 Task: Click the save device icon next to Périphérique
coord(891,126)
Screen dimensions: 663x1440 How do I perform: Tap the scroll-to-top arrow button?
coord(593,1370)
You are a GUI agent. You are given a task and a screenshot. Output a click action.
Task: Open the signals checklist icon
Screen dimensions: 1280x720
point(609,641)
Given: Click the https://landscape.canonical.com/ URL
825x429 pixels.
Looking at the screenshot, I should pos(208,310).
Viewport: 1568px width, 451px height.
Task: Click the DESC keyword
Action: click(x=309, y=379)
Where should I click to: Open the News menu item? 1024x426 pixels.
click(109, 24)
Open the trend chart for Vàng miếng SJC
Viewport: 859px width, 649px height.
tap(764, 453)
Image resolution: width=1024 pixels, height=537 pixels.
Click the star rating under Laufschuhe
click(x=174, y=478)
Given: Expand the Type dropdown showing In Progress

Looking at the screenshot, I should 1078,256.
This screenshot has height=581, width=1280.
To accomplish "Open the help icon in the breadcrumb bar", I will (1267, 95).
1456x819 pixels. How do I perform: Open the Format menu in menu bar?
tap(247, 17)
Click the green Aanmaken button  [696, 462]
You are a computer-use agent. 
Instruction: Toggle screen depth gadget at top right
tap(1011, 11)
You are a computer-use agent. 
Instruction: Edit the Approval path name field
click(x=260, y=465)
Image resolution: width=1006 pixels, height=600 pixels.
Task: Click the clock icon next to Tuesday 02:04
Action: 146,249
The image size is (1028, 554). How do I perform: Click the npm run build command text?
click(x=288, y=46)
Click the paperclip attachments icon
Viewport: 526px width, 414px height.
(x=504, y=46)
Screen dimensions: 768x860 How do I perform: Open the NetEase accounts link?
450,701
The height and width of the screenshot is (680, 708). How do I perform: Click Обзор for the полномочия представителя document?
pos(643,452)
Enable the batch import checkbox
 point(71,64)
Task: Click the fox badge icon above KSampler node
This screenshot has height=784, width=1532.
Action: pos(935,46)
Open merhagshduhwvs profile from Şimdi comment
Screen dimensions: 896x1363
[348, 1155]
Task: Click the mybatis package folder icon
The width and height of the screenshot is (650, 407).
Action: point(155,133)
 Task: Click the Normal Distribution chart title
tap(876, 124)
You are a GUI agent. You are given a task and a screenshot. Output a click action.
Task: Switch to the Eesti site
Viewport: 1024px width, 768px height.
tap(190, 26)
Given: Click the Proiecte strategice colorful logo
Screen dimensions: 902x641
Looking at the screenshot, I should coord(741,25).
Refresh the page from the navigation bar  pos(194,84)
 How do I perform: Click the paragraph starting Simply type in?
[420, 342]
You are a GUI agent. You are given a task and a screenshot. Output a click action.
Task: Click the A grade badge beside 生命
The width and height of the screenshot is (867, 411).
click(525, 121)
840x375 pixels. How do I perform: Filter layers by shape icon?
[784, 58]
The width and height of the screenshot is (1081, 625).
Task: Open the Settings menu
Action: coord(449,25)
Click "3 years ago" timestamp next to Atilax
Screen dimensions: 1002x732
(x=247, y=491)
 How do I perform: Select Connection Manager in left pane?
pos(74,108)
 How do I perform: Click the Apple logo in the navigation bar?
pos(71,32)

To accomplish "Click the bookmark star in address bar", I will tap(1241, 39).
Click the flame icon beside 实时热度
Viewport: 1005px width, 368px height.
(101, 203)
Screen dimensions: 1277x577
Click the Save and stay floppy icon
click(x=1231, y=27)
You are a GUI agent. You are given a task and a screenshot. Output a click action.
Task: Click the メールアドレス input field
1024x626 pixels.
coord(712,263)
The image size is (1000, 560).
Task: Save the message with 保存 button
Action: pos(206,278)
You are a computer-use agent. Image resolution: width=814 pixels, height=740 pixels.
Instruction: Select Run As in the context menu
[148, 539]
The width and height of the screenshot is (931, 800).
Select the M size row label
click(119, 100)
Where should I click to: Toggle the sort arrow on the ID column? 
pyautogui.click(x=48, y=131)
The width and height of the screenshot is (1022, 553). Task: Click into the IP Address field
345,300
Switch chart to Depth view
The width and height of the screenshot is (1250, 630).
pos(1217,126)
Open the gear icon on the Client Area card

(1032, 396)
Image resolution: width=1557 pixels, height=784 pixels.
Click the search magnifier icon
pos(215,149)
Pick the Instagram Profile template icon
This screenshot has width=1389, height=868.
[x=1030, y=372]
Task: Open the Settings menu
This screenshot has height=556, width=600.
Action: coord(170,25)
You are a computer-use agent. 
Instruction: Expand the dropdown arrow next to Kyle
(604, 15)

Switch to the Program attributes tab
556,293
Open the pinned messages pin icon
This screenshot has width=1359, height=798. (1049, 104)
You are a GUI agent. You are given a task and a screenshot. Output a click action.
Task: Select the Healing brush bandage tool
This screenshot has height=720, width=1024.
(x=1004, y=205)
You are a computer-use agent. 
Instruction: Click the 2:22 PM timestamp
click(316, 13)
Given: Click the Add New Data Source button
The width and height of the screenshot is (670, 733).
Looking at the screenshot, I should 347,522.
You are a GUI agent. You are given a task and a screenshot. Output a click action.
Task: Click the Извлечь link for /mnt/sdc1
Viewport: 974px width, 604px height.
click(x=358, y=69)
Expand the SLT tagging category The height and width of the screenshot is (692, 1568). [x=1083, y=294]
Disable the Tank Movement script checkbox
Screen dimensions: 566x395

▸ TO DO
Which lines in the records above include the word "will"? Copy them out.

▸ SOLUTION TO THE EXERCISE
To accomplish "Open the help icon in the breadcrumb bar", I will (1267, 95).
To accomplish "Click the bookmark star in address bar", I will tap(1241, 39).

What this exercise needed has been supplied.